You're way off on your time estimate. I remember that we all knew that flat TV's that you could hang on a wall were coming, in the late 80s or so. It took twenty plus years before most people had one. And that was a technology that was fully understood and on the drawing board at that time.

You're talking about far more complex robots replacing people in jobs, many of which have a significant social component, in just a few decades ? Give me a break.

I see these predictions as incredibly speculative, and to the limited extent that your predictions are right, it's going to take about 4 times as long to unfolds what you're thinking.

39   Rin   2013 Oct 3, 4:18am  

Quigley says

Also the self-replicating robots can't even replicate without a human building more of those cubes for them to use.

One doesn't need a true automata for an economic dystopia to kick in.

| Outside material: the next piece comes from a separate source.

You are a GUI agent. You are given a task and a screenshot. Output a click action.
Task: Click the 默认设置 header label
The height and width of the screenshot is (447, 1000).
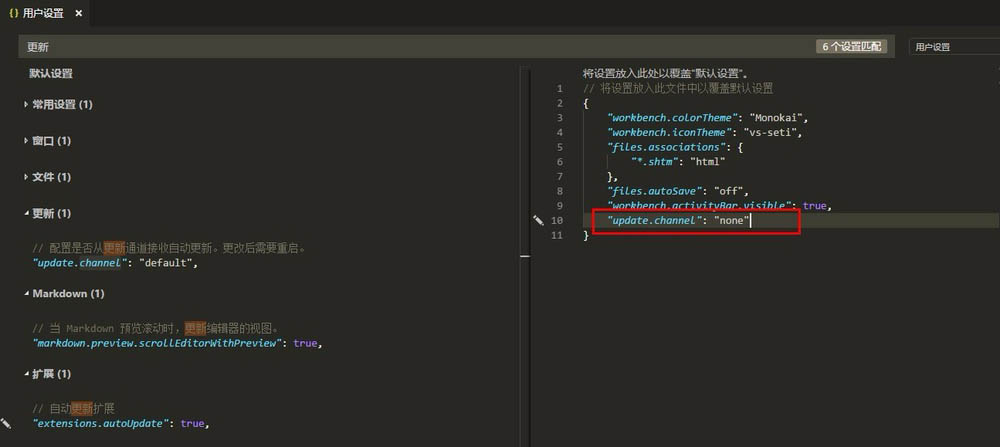point(50,73)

In the white collar world, a 2030 Watson server can replace a room of actuaries and then, the dept will be the 2-3 certified fellows, who sign off on the work. They'll also be a type of client relations manager as well, the public face of the organization.

In the world of facilities and firmware, there are specialties like electrical wiring, structural engineering, and piping/plumbing. There will be robots, specific for each area and then, service bots, which repair/upgrade the various skill category robots. At the top of the service bots, they'll be a handful of high end engineers, who'll be making modifications to those expert systems. Those will represent less than 10% of today's workers. Now granted, if those guys are kinda like today's Navy Nuclear engineers (given public safety & national security considerations), then sure, it would be a rather secure profession, provided that one passes all the exams and gets the professional certification from the granting authority. If it's anything like corporate America today, however, it's probably as insecure as any other work.

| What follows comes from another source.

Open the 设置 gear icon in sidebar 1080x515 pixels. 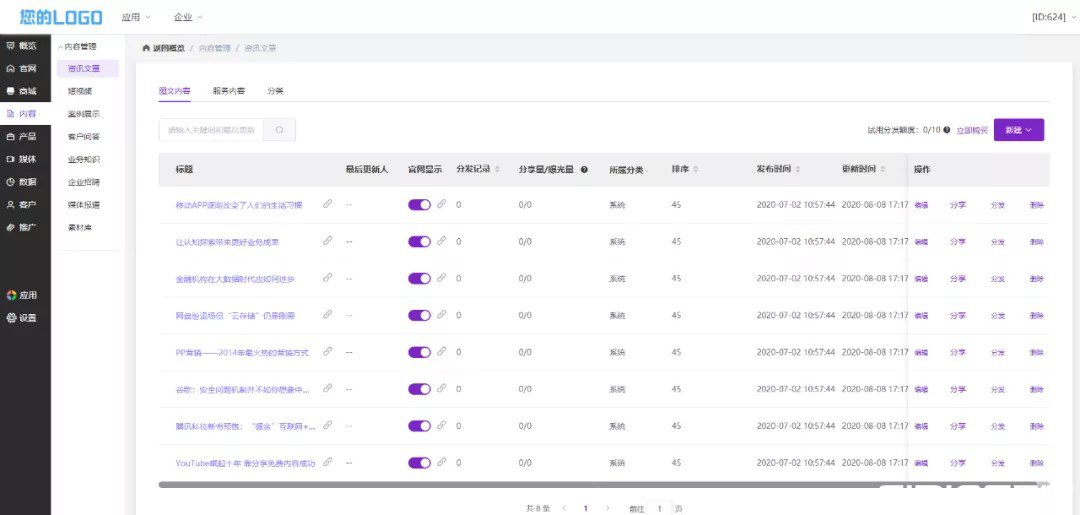[11, 318]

40   Rin   2013 Oct 3, 4:32am  

humanity says

And that was a technology that was fully understood and on the drawing board at that time.

A flat screen TV is just a skinny TV. Thus, there was no real incentive for it, from a the CFO perspective. Let's say it's a *nice to have* but not necessary. My family still has a cathode ray analog TV with a digital signal converter even today, as it's aesthetically pleasing and fits in with the older furnishings.

The difference here is that work, like actuary, is expensive. A typical insurance outfit needs to allocate some $10M-$20M in headcount per year, just to keep 'em around. If I were a CFO and someone showed me Watson 2030, the all-in-one actuary for a licensing fee of $100K per year, I'd be all over it.

41   Rin   2013 Oct 3, 5:55am  

humanity says

in the late 80s or so

Another salient point about business is that in the late 80s, the push was to get corporate data into Oracle (or Sybase) databases, and then, use tools like spreadsheets (MS Excel, prior to that, Lotus 123), to present the work. That goal was well accomplished during the following two decades. Today, Oracle databases are used by 80+% of the Fortune 1000 for their day-to-day operations.

The proliferation of flat screens or mobile devices was not the business goal of those times. Cell phone usage was simply a matter of a salesman making a call, before showing up at a meeting. It was more convenient than calling from an airport payphone or walking to a payphone, if the car had broken down.

Today, the goal is more work, fewer headcount, and offshore whenever palatable (but not all to India at once anymore). With that as the business driving force, mobile computing, the use of expert systems, etc, will proliferate.